Dear Flu Treatment Prevention Participant,
Please take a moment to fill out this brief survey so that we can better serve you and your family during the upcoming cold and flu season. As you are answering these questions remember that we are asking about last year’s strain of influenza which was characterized by sudden onset of extreme fatigue and body aches, foggy-thinking and dry cough (as opposed to the common cold or “stomach flu.” See additional comments below if you need further reminder of the distinctions).
Please answer ONE survey for EACH FAMILY MEMBER that received a treatment. Please copy and past this into a word document or an email and bold your answers and type in any need information and send it to email@example.com. You may also Download the PDF to mail to Boise Natural Health 4219 W. Emerald, Boise Id 83706.
Family Member _____________ (Number 1, 2, 3 etcetera)
- Did you get the flu in 2016-2017 after the NAET treatment? YES or NO or NOT SURE
- Did you come in for a follow up treatment to make sure you had passed the first treatment (as recommended)? YES or NO
- Were you exposed to the flu virus at work or home (around someone with a confirmed flu)? YES or NO or NOT SURE. Where you LIKELY exposed to flu [but the other person’s “flu” wasn’t confirmed but had all the indicators] YES or NO or NOT SURE
- Did you use the home treatment technique (spit in a jar and treat the gate points) to shorten the duration of any colds you or your family had? YES or NO
- If so, did it help shorten the duration of the initial sick person’s illness? YES or NO or NOT SURE
- If you treated another non-ill family member with the ill person’s saliva in a jar did it prevent the well person from getting sick? YES or NO or NOT SURE
- Did you find the herbal and nutritional information in the class useful for supporting your immune system?
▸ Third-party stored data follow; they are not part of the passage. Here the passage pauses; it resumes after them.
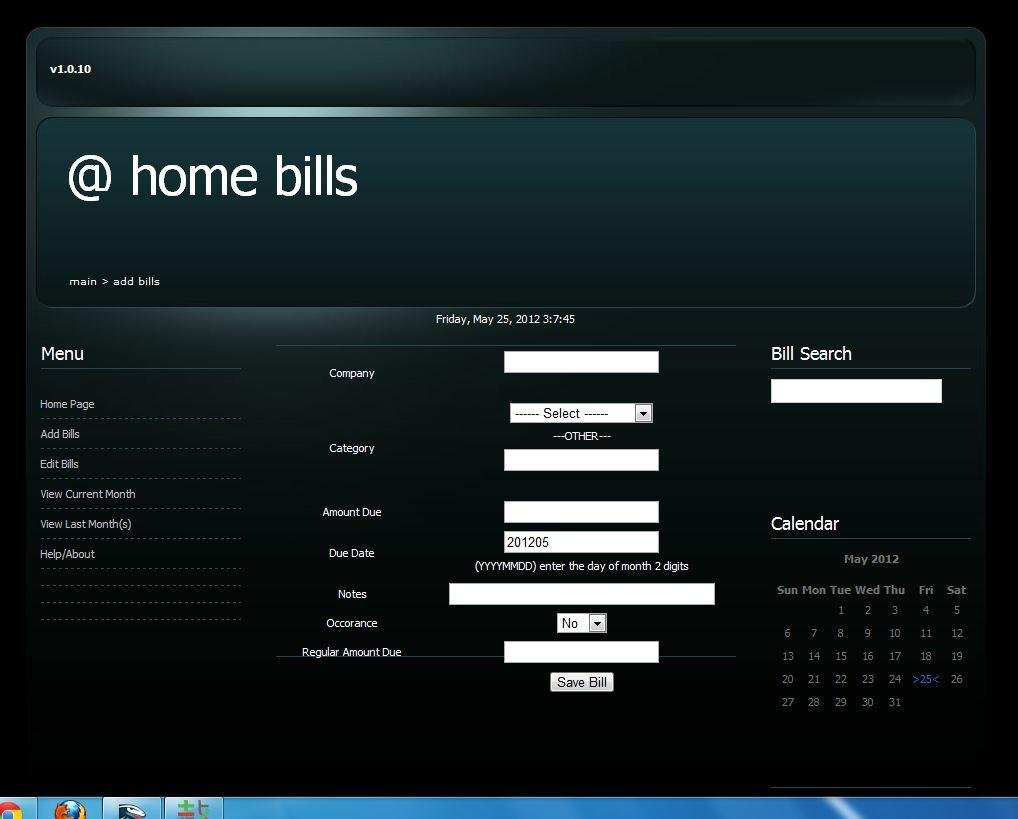1018x819 pixels.
Task: Launch Firefox from the taskbar
Action: pos(68,810)
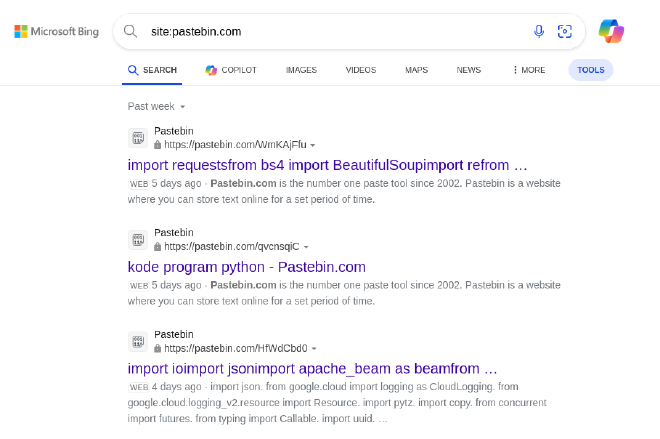This screenshot has width=660, height=439.
Task: Click Pastebin favicon of HfWdCbd0 result
Action: pos(138,341)
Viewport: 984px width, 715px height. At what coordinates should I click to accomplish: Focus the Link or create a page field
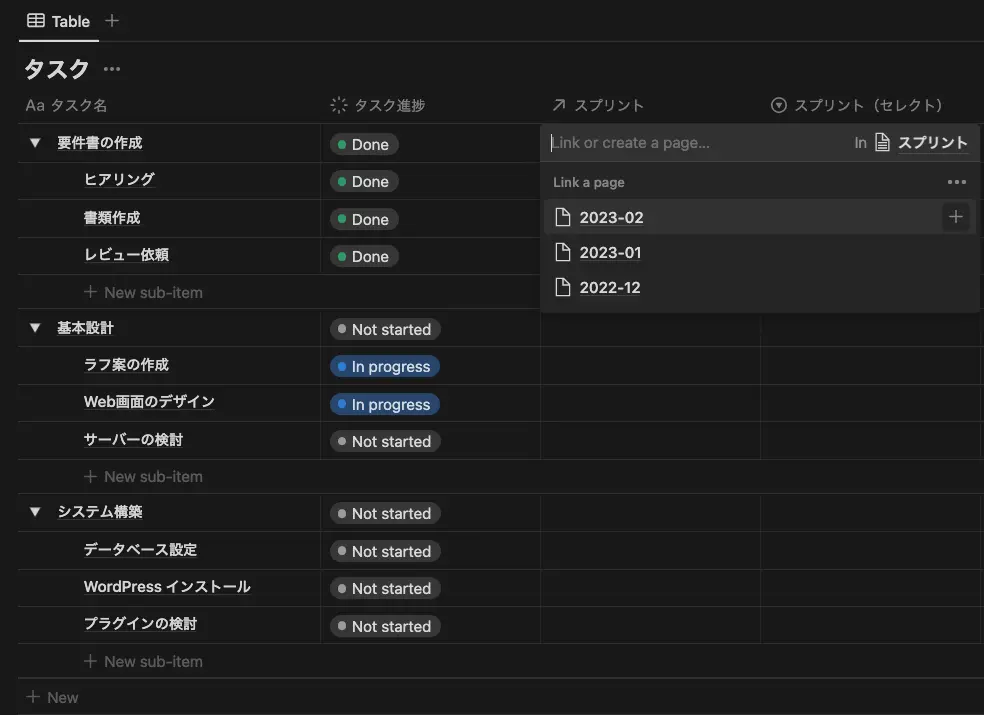690,143
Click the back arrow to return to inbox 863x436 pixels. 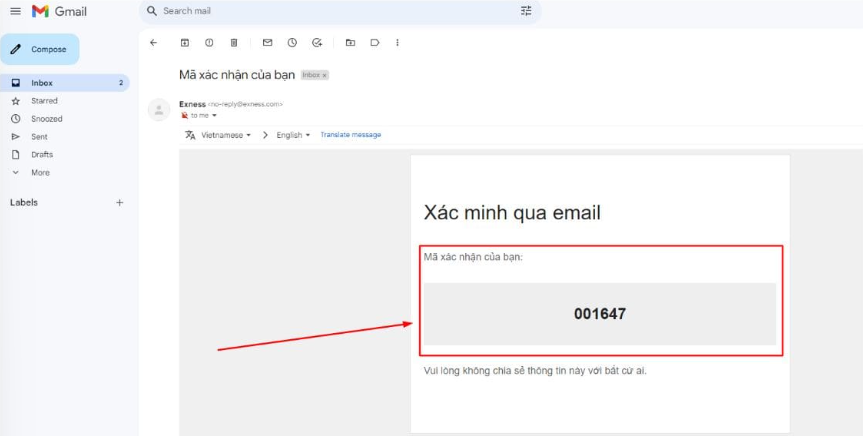[x=153, y=43]
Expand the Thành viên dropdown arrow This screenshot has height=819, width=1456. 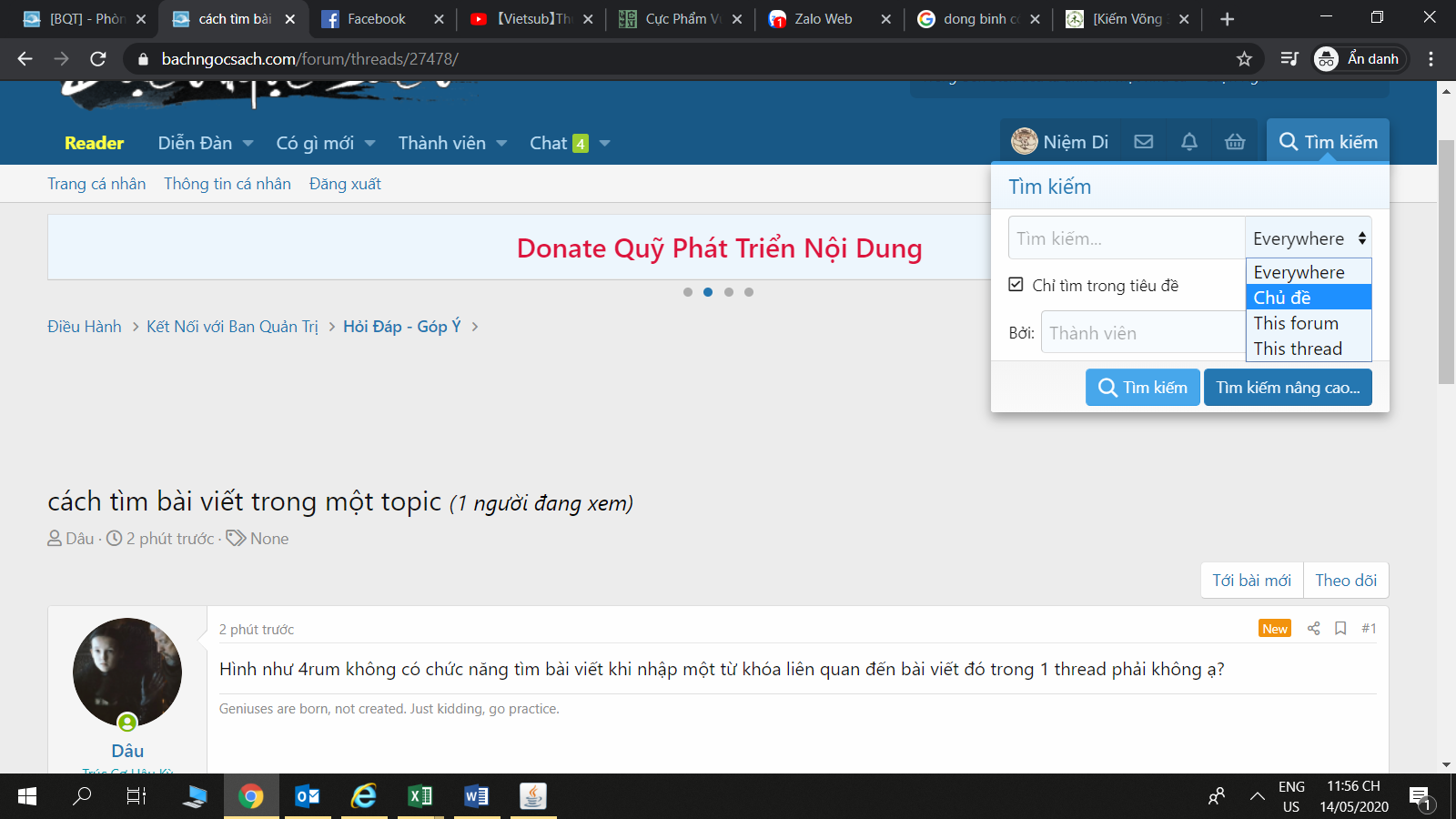pos(501,144)
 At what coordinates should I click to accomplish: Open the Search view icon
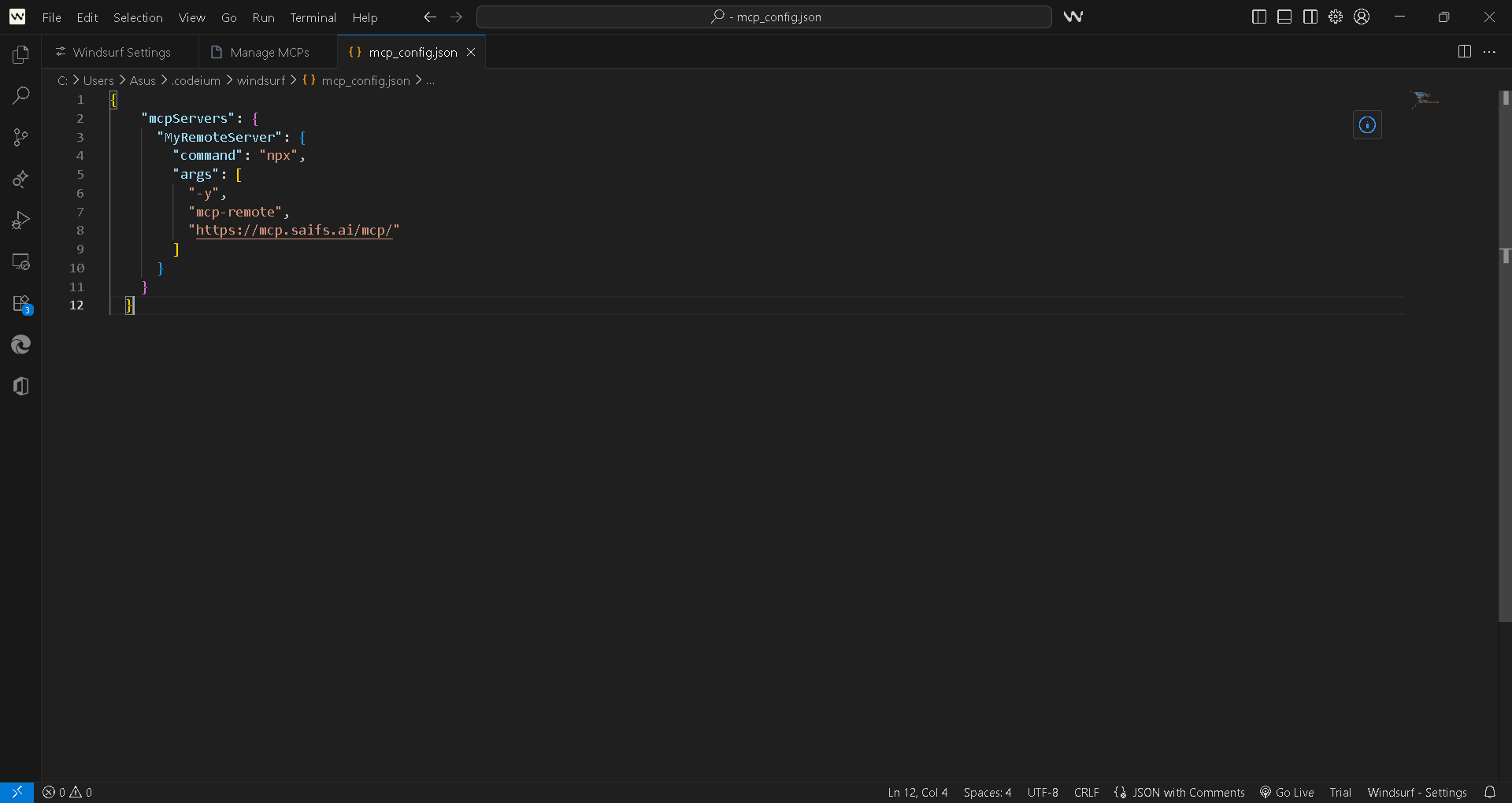point(21,95)
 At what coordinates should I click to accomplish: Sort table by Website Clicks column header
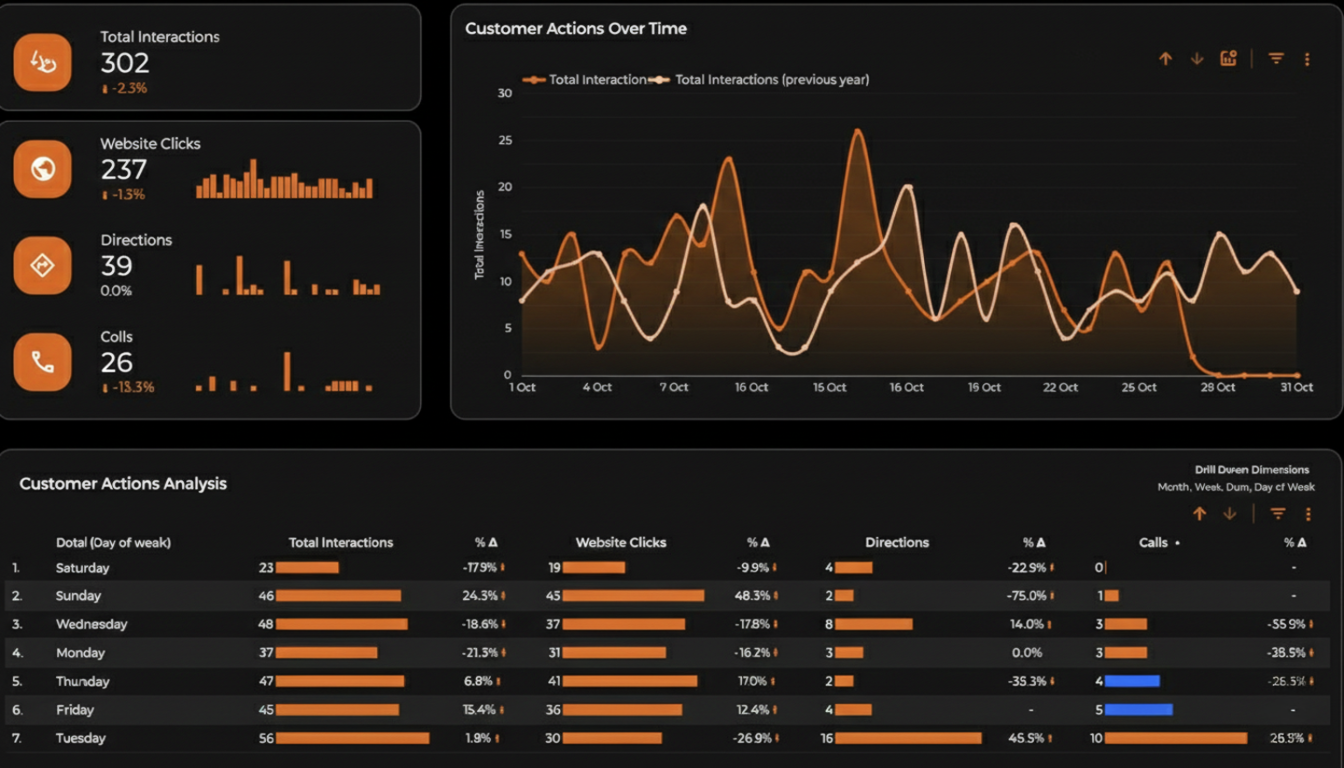(620, 543)
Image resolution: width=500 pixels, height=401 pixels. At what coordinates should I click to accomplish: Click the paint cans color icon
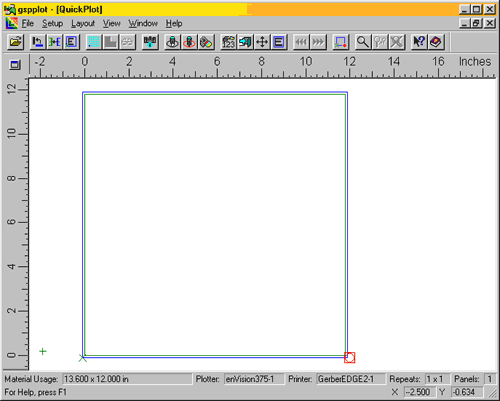[x=206, y=42]
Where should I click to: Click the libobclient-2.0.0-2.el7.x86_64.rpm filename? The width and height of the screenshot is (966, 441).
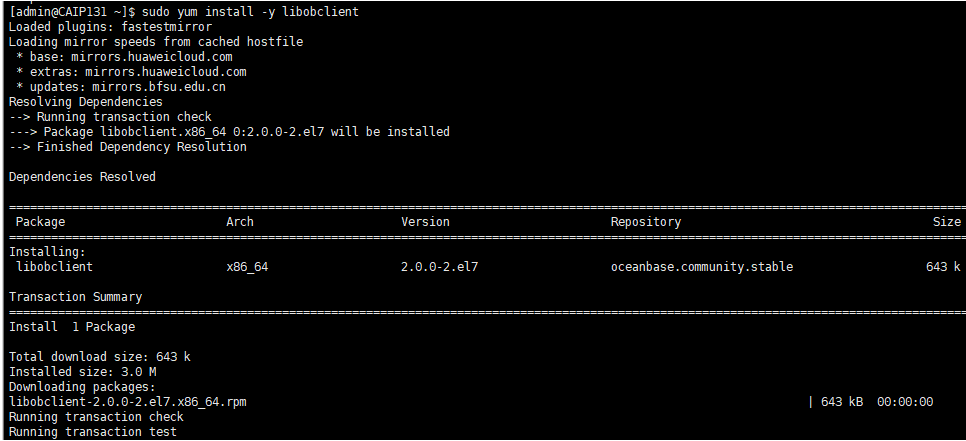click(x=127, y=402)
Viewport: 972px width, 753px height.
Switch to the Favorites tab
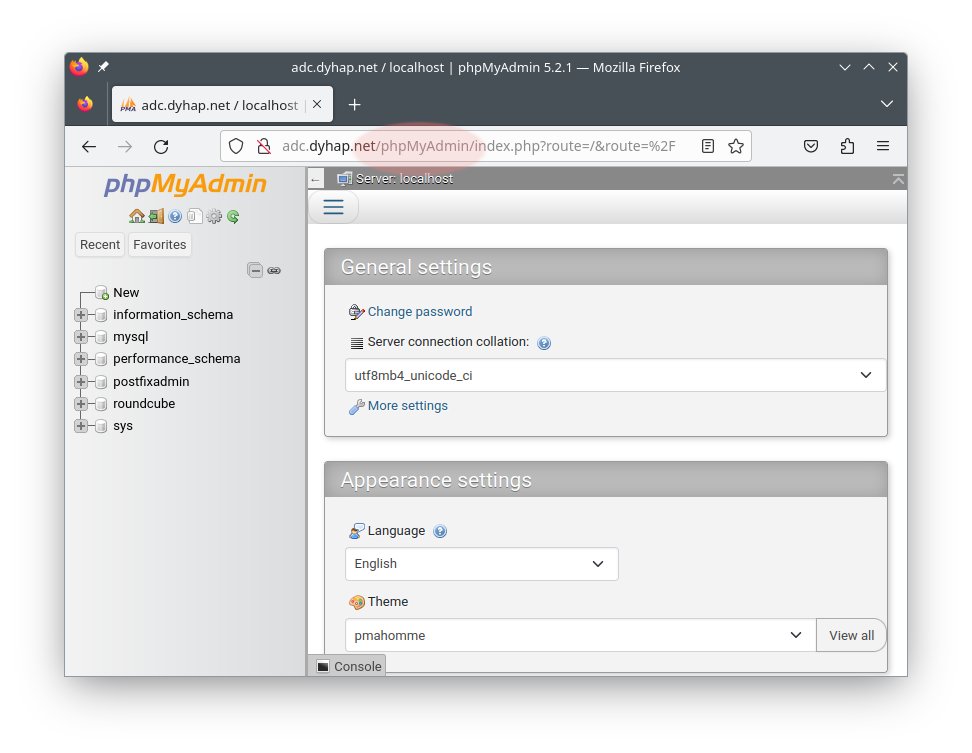pos(159,245)
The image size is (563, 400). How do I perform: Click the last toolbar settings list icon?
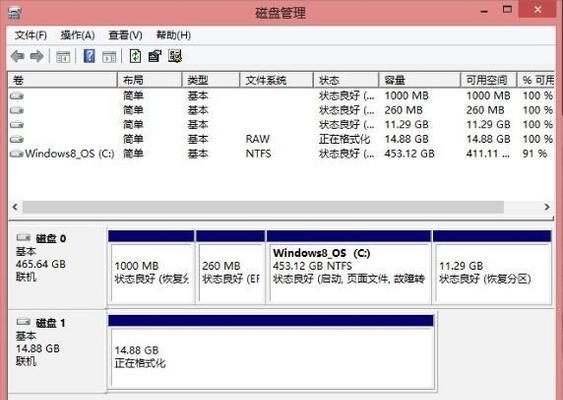175,56
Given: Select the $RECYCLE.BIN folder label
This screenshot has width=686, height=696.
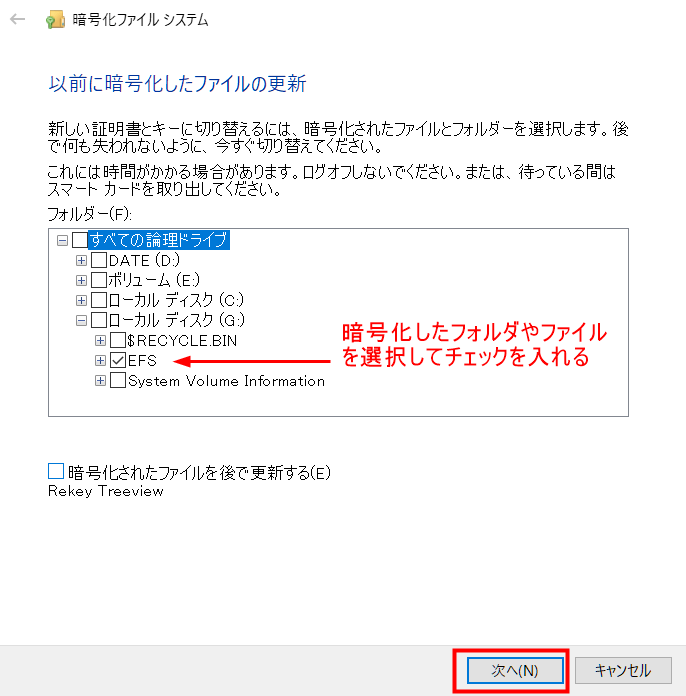Looking at the screenshot, I should (x=182, y=340).
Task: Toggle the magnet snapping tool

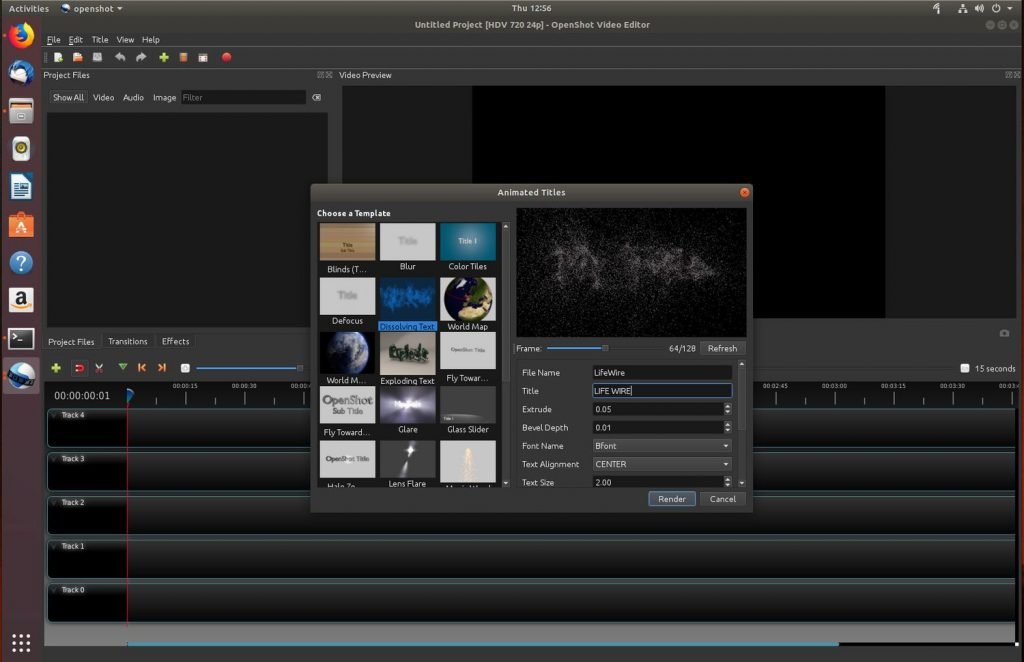Action: 79,368
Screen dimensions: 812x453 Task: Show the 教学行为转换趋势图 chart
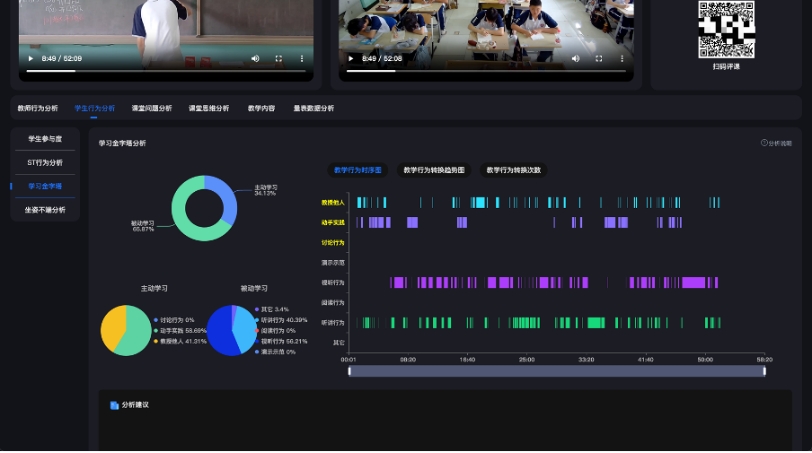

YES or NO
- Would you refer someone else to receive a flu prevention treatment? YES or NO
- Did you receive a conventional flu shot as well? YES or NO?
- If you received the flu shot, did you have any negative reactions from the flu shot? YES or NO
- Would you like to find out more about NAET and how it can help with food, seasonal or chemical allergies or sensitivities? YES or NO
Call now to schedule your discounted Flu Prevention treatment for this year. – 208-338-0405. READ MORE.
Symptoms of the Flu a.k.a. Influenza
Rapid severe onset. Fever, sore throat, runny nose, congestion, headache, dry cough, chills, body aches, extreme fatigue. Generally more severe than a common cold.
Symptoms of a Common Cold: Acute inflammation of any or all parts of the mucous membranes of the respiratory tract, which includes the sinuses, throat, larynx, trachea, and bronchi.
Symptoms Gastroenteritis referred to as the “Stomach Flu”:
Has digestive tract symptoms such as abdominal cramping, gas, stomach pain vomiting, diarrhea, nausea. You may also have fever, headache, and swollen lymph glands, depending on the type of pathogen that causes it.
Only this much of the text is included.